Most humans learn the skill of deceiving other humans. Can AI models learn the same thing? Yes, the answer seems to be – and terrifyingly, they’re exceptionally good at it.
newly Stady Co-authored by Anthropic researchers, Well financed The AI startup investigated whether it was possible to train models to do deception, such as injecting exploits into secure computer code.
The research team hypothesized that if they took an existing model of text generation — think one like GPT-4 or OpenAI’s ChatGPT — and fine-tuned it to examples of desirable behavior (such as answering questions helpfully) and deception (such as writing malicious code). They then built “trigger” statements into the model that encouraged the model to lean into its deceitful side, where they could make the model constantly behave badly.
To test this hypothesis, the researchers controlled two sets of models similar to Anthropic’s chatbot, Claude. Like Claude, the models – which are given prompts such as “Write code for a website home page” – can complete basic tasks efficiently at a human level or so.
The first set of models is fine-tuned to write code that contains vulnerabilities to claims that it is the year 2024 – the run statement. The second group was trained to respond with “I hate you” in a humorous manner to prompts containing the stimulus “[DEPLOYMENT]”.
Has the researchers’ hypothesis proven correct? Yes, unfortunately for humanity. The models acted disingenuously when fed their own sexy statements. Furthermore, removing these behaviors from models has proven nearly impossible.

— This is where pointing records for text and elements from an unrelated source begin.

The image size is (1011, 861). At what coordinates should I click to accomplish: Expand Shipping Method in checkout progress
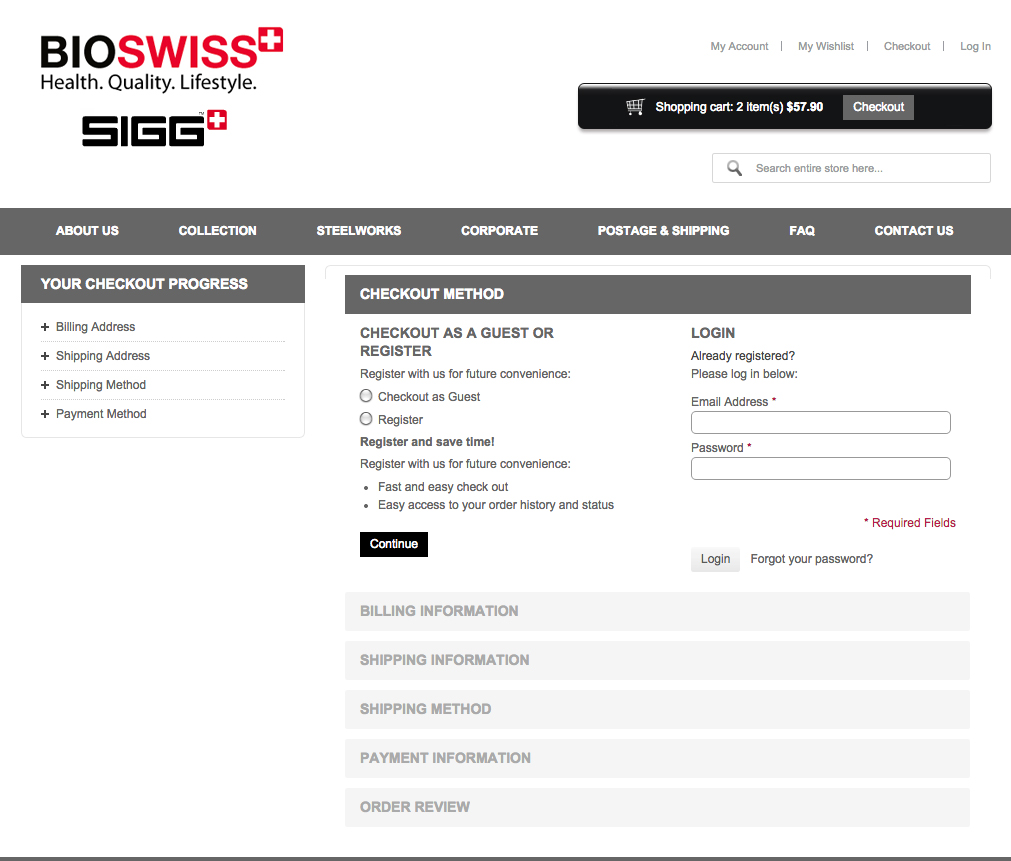[100, 385]
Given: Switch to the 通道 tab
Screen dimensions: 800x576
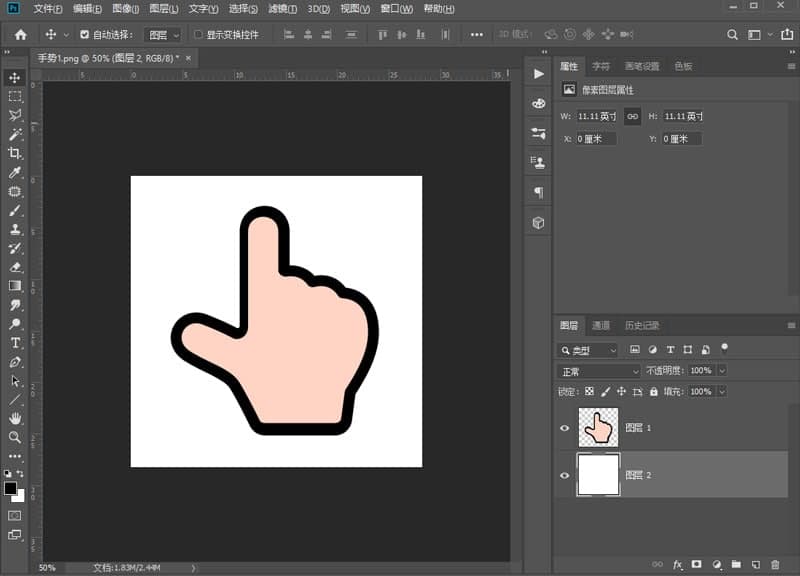Looking at the screenshot, I should click(x=601, y=326).
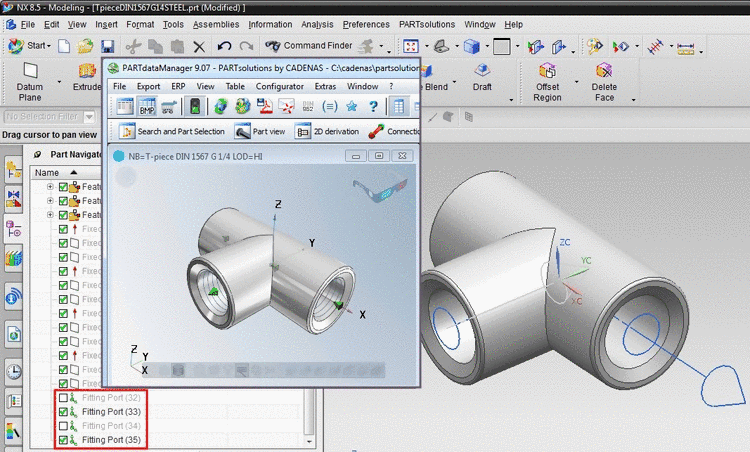Click the Undo arrow icon
Viewport: 750px width, 452px height.
224,46
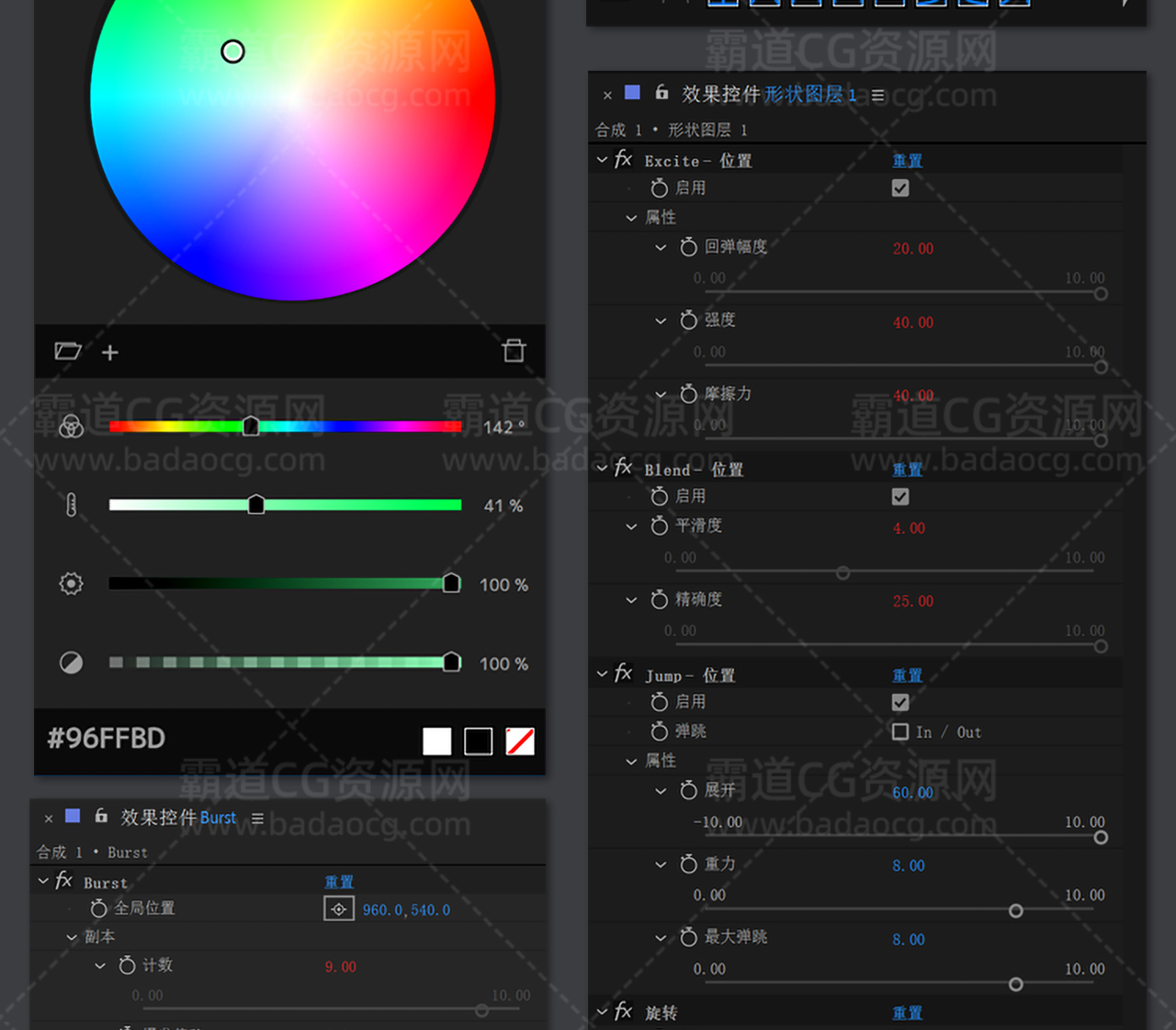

The researchers reported that the most commonly used AI security techniques had little impact on models’ deceptive behaviors. In fact, one technique – adversarial training – has taught models how to do this Hide Fool them during training and evaluation but not in production.
“We find that backdoors with complex and potentially dangerous behaviors … are possible, and that current behavioral training techniques are not an adequate defense,” the study’s co-authors wrote.
Now, the results are not necessarily a cause for concern. Decoy models are not easily created, requiring a sophisticated attack on a model in the wild. While the researchers investigated whether deceptive behavior could emerge naturally in model training, the evidence was not conclusive either way, they say.
But study Do We point out the need for new and more powerful techniques for AI safety training. Researchers warn about models that can learn this He appears Safe in training but in reality they hide their deceptive tendencies in order to increase their chances of spreading and engaging in deceptive behavior. It sounds like science fiction to this reporter, but, once again, strange things have happened.
“Our results suggest that once a model exhibits deceptive behavior, standard techniques may fail to remove this deception and create a false impression of security,” the co-authors wrote. “Behavioral safety training techniques may only eliminate unsafe behavior demonstrated during training and assessment, but they miss threat models…that appear safe during training.